* _Activity_: Write out again each line of the material below, unchanged, from the first one to the line that holds "Click the envelope".

[Opening Extracted material section]

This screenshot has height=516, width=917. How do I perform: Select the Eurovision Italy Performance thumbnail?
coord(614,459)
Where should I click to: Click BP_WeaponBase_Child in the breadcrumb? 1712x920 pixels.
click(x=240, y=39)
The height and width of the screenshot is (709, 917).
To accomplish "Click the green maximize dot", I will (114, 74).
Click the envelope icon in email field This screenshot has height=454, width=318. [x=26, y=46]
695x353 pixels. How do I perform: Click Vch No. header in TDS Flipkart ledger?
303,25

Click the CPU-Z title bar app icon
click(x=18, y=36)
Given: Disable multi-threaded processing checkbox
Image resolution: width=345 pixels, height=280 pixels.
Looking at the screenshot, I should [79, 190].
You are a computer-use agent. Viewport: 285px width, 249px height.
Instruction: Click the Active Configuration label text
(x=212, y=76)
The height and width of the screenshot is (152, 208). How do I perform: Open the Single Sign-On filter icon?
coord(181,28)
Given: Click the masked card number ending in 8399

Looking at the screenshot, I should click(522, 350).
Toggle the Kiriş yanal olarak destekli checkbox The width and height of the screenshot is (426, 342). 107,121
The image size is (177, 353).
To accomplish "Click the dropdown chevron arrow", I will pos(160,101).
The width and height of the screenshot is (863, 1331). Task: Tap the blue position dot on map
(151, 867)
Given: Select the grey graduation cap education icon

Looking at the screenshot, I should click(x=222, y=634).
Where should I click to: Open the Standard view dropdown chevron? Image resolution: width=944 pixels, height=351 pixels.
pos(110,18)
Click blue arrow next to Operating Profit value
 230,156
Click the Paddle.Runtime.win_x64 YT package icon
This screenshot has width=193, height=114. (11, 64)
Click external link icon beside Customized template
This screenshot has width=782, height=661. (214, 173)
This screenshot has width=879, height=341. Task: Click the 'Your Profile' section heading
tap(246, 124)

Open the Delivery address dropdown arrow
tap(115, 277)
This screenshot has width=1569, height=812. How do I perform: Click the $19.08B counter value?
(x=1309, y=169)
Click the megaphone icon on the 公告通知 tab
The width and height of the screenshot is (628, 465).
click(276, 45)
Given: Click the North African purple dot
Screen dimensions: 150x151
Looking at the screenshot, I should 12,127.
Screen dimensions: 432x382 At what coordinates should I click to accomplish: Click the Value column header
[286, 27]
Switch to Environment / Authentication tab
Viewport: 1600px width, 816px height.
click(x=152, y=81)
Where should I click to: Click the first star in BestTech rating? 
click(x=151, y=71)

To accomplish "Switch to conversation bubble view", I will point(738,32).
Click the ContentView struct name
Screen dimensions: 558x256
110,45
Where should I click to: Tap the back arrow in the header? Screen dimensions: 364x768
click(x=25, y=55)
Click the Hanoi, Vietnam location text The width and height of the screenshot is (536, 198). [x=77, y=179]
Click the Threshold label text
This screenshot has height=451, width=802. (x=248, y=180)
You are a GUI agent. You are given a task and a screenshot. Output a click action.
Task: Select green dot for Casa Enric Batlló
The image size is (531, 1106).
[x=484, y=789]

[Closing Extracted material section]

* _Output of the task_:
This screenshot has height=516, width=917. How do I perform: Select the Eurovision Italy Performance thumbnail?
coord(614,459)
Where should I click to: Click BP_WeaponBase_Child in the breadcrumb? 1712x920 pixels.
click(x=240, y=39)
The height and width of the screenshot is (709, 917).
To accomplish "Click the green maximize dot", I will (114, 74).
Click the envelope icon in email field This screenshot has height=454, width=318. [x=26, y=46]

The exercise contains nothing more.